CALENZANO (FI). I treni, quelli che vanno e vengono da Firenze a Lucca, ci passano ancora dalla stazione di Calenzano. Di giorno, soprattutto. La sera, tendono a ridursi sensibilmente, fino a scomparire, nelle ore più profonde della notte. Sarà per questo che da quando le Ferrovie dello Stato hanno dismesso la vecchia biglietteria, con annessa una lillipuziana sala d’attesa, il Comune omonimo si è preso la briga di offrire quel magico anfratto a chi volesse farne un uso strano. E così, qualcuno, ha fatto, tanto che ora, il vecchio accesso ai binari si è trasformato in un meraviglioso piccolissimo locale, dove la Stazione delle Associazioni ha costruito un vero e proprio bugigattolo culturale, dove ogni tanto, qualcuno, arriva, si cambia, fingendo di farlo in distanti camerini e offre la sua felicità. Ieri infatti, in quella straordinaria stanzetta di fortuna, il paggio medievale Emiliano Buttaroni, dopo aver inforcato gli occhiali, ha iniziato a raccontare, in poesia, parte delle sue aspettative, rubando legalmente (con il consenso degli autori, da Trilussa ad Ada Merini, fino ad arrivare nelle propaggini del Divino) qualche strofa di pagine indimenticabili, ma colpevolmente dimenticate. Al suo fianco, sedute su due sgabelli, impossibilitate nelle più elementari movenze fisiologiche, la voce, notevole, di Evelin Di Biase – per nulla intimorita dal diaframma dimezzato -, accompagnata, nel canto, ma solo saltuariamente, da Stefania Bedetti, anche lei di ‘300 vestita, ma con il violino elettrico ben saldo tra la clavicola e la mandibola.

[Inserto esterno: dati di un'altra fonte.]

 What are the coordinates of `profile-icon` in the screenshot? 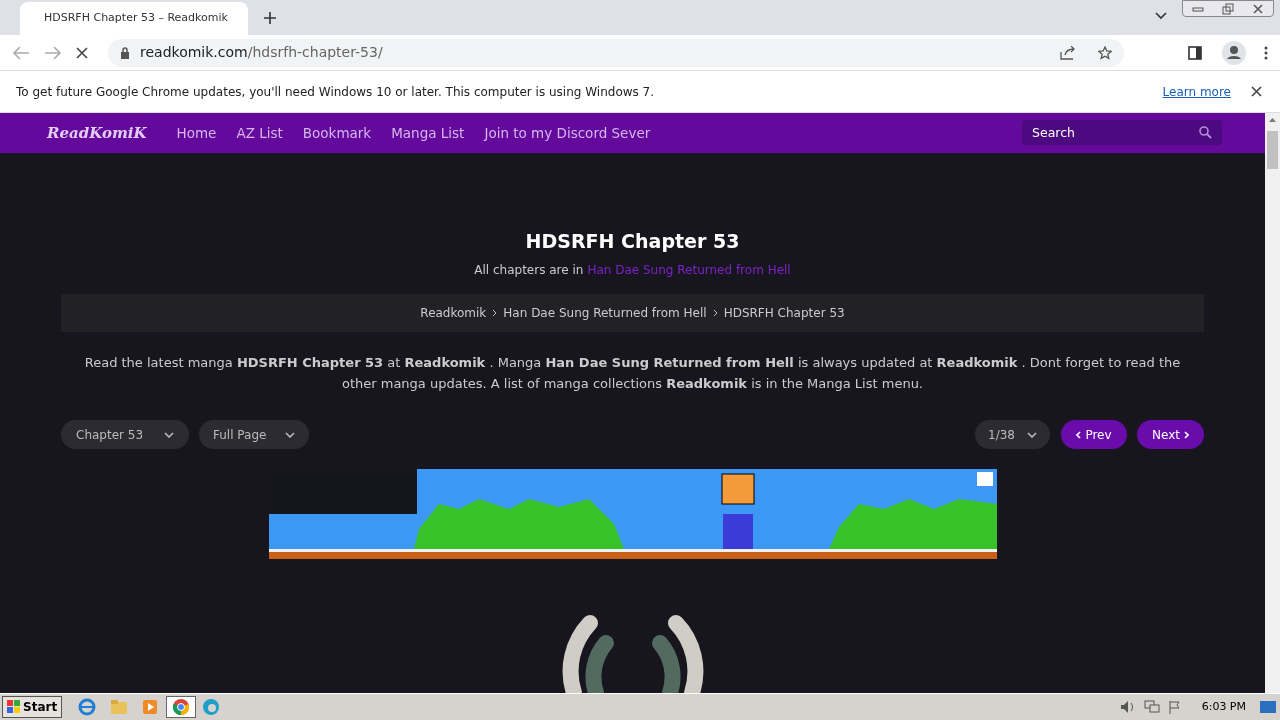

E non importa assolutamente nulla cosa fosse o cosa volesse raccontare la rappresentazione nella serata di domenica 21 novembre, lì, a ridosso dei binari, al cospetto di poco più di venti persone, magicamente attratte dall’imbonitore, quel violino incandescente e quella meravigliosa stornellatrice, per nulla a disagio, a slangare in romano e in siciliano. Non resta che aspettare, ma ci vorrà pazienza, e tanta, temiamo, che nasca davvero quell’area metropolitana Firenze/Prato/Pistoia di cui sentiamo parlare ormai da circa quarant’anni e puntualmente strombazzata dagli amministratori di turno; lo diciamo, e lo scriviamo, solo perché ci auguriamo che al posto delle singole stazioni ferroviarie, che saranno sostituite da altri avveniristici ingressi ai binari, ogni Comune si metta all’anima di dare in gestione, a chi ha ancora voglia di poesia, le vecchie e fatiscenti biglietterie, dove un gruppo di pazzi costruirà un posto dove raccontare e raccontarsi.